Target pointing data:

======

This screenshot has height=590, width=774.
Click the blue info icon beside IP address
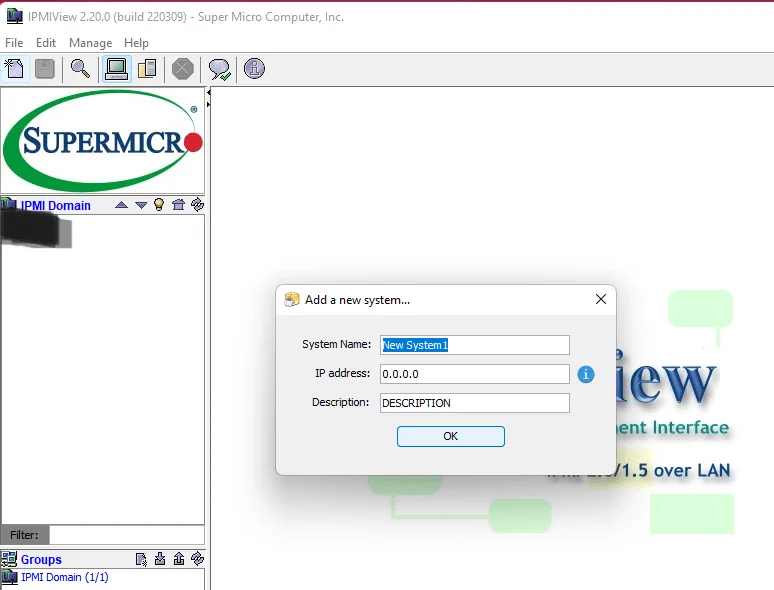(586, 374)
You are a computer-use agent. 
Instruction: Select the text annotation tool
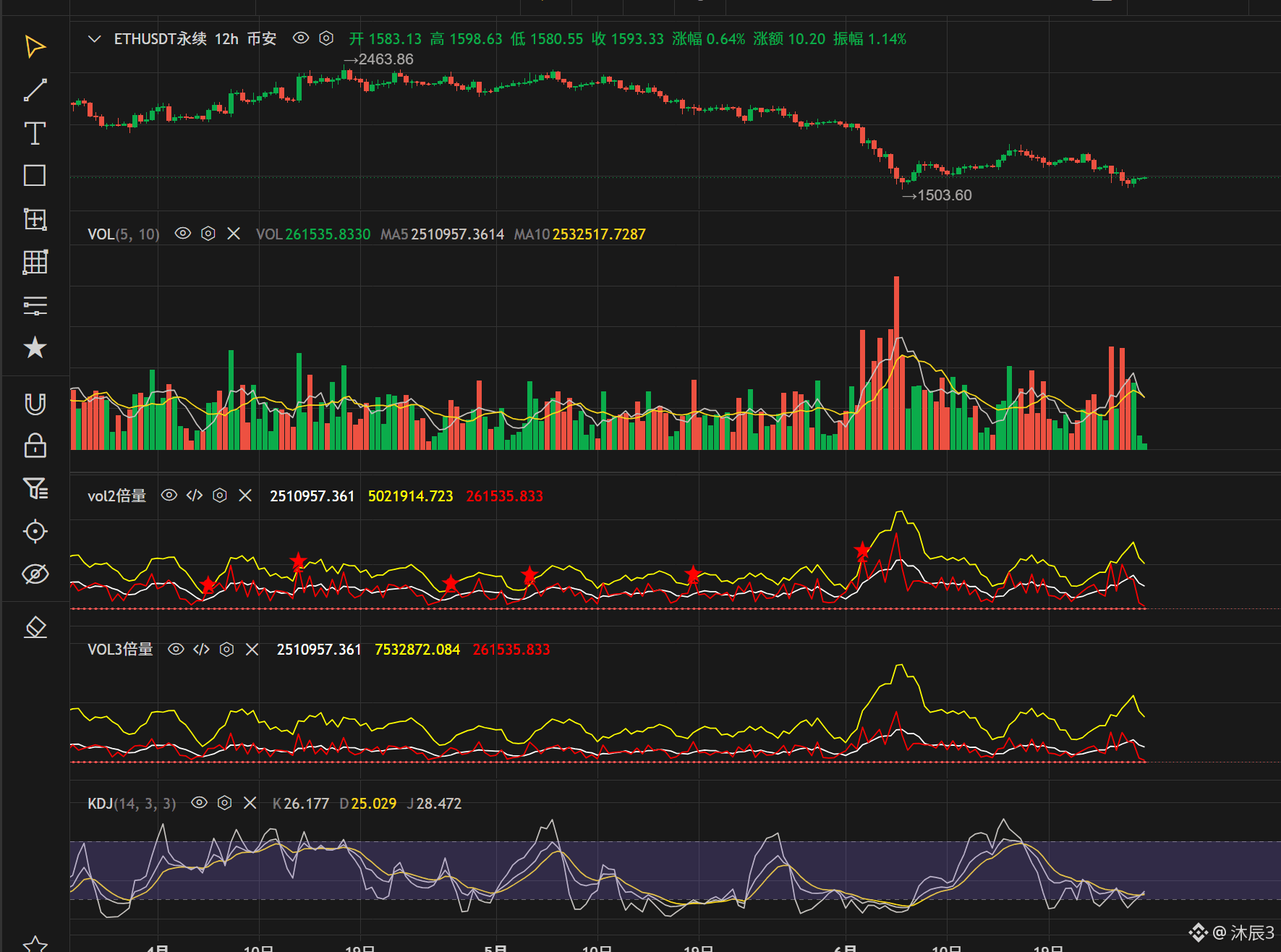[x=35, y=133]
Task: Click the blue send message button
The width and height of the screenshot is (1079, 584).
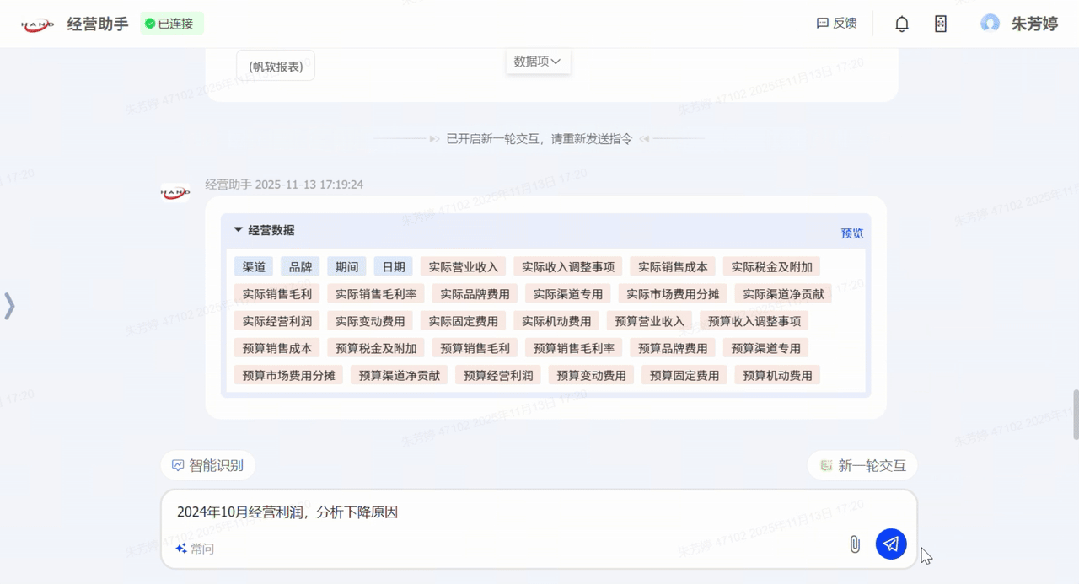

======

> Short exercise
Rewrite the listing above with each "screenshot" changed to "screen capture" and every other part kept the same. Do not include the pictures in your answer.

> Reply
This screen capture has height=590, width=774.
Click the blue info icon beside IP address
(586, 374)
You are a computer-use agent. 
Instruction: Select the text annotation tool
[x=35, y=133]
Task: Click the blue send message button
The width and height of the screen capture is (1079, 584).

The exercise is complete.